Road music is on my mind tonight because as soon as I finish this, I’m packing up and heading down to Georgia for my Uncle Casper’s funeral. I’d originally planned to leave this afternoon, but then I looked at the distance, figured I could drive it in 12 hours and, doing the math, decided it would be OK to leave about 10 tonight. So here are a few things for you to digest during the overnight shift, starting with Ace’s takedown of virtue-signaling #NeverTrump types:

Every morning is a new chance on twitter to seize on the SJW narrative of the day and shriek in triumph, “See? We were right about Trump, ALL ALONG! Now you see! Now you see! Now you see! We’re not the dumb ones, we’re the smart ones! YOU’RE the dumb ones! See?! See?! See?!”

It’s no longer about politics for these people, and hasn’t been for a long time now. “Politics,” for them, is merely an excuse to parade around and flaunt their moral superiority, demonstrating (to themselves, if to no one else) how much better they are than the rest of us. Ace also deserves a hat-tip for calling my attention to something I’d really rather ignore, namely Rick Wilson’s recent appearance on a network watched mainly by people trapped in airport lounges:

Tonight [Thursday] smelled like an awful lot like — although FOX has an internal philosophy of “never apologize, never back down,” that somebody finally said, wait a minute, every one of these idiots with a manifesto, it could be right off of Tucker Carlson’s teleprompter…
Every one of these idiots who comes out and says America is “browning” and we’re being invaded and we’re losing a demographic war. It all sounds an awful lot like, I think, this terrible and terrifying pseudo-intellectual framework they’re trying to build around white nationalism by excusing it.
Saying, oh, Oxycontin is causing white nationalism and economic anxiety is causing white nationalism. No, white nationalism goes of its own. It is a poisonous movement in this country and we have to be honest about it. And Donald Trump has empowered it.
Let’s not forget Donald Trump retweeted people like “WhiteGenocide99” during the campaign. I hate having to recap the whole Trump arc from birtherism to Charlottesville to the Central Park Five, all these things. We know what this man’s character is.
And what Tucker was trying to do for months on end was to gussy it up a little bit and pretend this nationalism of his isn’t driven by an underpinning of racial anxiety and hatred. And I think it’s disappointing but understandable, the Murdoch’s are not going to walk away from billions of dollars of ad revenue that they’ve been able to generate through shows like Tucker and Lou Dobbs and Sean Hannity and these other guys who go out every night and, you know, they’ll wink and nod to white nats out there from Tucker’s show.
Andrew Anglin and all these alt-right guys, they call Tucker “our guy.” They love the fact that he is vectoring the normies into their white nationalist movement in a way that is, I find particularly dangerous, and I think that Tucker has a responsibility to face up to that. I think he was a little nervous tonight. I think there was something in the air that didn’t quite sit with his normal confidence.

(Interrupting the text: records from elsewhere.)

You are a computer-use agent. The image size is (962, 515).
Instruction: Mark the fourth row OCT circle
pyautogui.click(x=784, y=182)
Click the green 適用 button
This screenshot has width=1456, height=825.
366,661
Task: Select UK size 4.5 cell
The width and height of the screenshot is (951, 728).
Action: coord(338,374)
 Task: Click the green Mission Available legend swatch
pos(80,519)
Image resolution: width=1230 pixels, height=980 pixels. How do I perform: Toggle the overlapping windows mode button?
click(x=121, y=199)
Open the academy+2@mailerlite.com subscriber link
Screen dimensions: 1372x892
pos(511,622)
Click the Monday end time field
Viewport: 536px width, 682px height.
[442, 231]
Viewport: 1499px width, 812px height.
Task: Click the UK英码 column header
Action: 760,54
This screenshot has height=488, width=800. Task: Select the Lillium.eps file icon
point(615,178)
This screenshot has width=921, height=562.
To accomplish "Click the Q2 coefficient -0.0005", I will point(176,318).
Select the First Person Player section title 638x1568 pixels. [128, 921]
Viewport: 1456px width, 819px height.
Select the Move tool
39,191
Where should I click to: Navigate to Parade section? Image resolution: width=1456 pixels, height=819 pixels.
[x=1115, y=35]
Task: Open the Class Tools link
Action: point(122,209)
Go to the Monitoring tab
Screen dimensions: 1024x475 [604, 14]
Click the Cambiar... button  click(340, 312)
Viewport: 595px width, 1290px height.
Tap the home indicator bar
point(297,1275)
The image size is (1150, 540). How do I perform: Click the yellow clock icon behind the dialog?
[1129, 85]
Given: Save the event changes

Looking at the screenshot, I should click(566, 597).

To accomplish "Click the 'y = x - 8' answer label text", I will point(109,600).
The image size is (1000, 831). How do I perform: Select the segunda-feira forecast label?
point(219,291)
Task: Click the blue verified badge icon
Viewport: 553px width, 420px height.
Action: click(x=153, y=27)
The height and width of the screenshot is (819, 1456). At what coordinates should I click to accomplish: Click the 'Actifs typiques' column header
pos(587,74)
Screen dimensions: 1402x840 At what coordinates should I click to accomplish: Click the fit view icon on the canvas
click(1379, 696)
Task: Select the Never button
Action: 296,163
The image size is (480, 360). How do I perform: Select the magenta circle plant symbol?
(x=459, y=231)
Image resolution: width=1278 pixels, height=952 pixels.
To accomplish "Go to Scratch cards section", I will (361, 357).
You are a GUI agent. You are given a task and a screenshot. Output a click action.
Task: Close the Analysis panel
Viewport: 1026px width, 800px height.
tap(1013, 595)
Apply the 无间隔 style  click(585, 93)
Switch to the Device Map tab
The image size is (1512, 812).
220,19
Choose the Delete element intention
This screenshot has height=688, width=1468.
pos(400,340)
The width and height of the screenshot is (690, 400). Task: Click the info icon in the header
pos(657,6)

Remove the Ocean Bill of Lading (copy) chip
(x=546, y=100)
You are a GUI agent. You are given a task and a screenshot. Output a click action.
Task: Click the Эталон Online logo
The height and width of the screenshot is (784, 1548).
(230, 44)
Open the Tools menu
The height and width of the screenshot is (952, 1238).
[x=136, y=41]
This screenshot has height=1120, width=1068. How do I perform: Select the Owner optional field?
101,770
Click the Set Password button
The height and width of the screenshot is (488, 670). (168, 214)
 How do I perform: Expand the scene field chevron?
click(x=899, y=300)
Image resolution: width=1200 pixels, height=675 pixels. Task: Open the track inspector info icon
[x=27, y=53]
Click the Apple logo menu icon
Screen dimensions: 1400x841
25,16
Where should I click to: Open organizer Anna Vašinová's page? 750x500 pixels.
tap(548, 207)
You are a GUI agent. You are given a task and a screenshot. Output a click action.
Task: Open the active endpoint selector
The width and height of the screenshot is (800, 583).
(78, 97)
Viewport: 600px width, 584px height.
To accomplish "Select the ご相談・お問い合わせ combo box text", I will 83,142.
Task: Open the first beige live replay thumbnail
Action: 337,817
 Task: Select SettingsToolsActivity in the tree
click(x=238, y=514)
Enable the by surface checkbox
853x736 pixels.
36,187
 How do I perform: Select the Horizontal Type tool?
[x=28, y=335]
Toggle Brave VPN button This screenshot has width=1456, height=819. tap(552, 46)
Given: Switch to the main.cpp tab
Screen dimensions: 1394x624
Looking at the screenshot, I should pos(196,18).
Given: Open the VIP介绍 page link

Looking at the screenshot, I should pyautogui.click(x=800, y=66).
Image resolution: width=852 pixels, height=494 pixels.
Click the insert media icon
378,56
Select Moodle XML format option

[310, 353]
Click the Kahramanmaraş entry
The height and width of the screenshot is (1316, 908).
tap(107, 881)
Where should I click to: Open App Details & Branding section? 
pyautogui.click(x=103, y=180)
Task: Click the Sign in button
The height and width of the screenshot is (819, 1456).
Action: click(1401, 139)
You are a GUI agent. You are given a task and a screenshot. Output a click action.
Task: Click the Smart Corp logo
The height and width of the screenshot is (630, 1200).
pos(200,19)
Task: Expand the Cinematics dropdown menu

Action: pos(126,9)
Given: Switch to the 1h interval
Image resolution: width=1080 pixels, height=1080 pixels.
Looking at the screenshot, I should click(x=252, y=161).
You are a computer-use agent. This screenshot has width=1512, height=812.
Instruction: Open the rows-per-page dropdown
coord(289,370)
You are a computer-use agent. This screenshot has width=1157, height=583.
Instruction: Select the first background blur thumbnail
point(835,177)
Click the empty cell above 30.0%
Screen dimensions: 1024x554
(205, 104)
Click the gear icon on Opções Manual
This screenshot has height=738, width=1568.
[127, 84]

Wilson, who has turned his #NeverTrump stance into a career of sorts, hates Tucker Carlson because . . .? Oh, because of ratings. And money.

Tucker Carlson was Number One in the 8 p.m. ET time slot Thursday, with nearly 2.6 million viewers, while Rick Wilson appeared on the 11 p.m. hour of Don Lemon’s CNN show, with less than 700,000 viewers. And, apparently, the most important thing that CNN was “reporting” at that hour was — wait for it — what Tucker Carlson had said on his show three hours earlier. Do you think that maybe having a panel discussion about what’s on a competing network might not be a surefire formula for successful “news” programming? Or do you think maybe some CNN viewers (at least, the ones who aren’t trapped in an airport lounge) might decide to change channels and see for themselves what Tucker Carlson is saying, rather than watching CNN “analysts” talk about Tucker Carlson?

Meanwhile on Facebook, Juliette Akinyi Ochieng (who is not a “white nationalist,” except that everybody who votes Republican is now a “white nationalist,” according to CNN) has some really cogent thoughts about mass shootings and the “do something” gun-control reaction. She invokes Thomas Sowell’s A Conflict of Visions: Ideological Origins of Political Struggles, first published in 1987 and more relevant now than ever.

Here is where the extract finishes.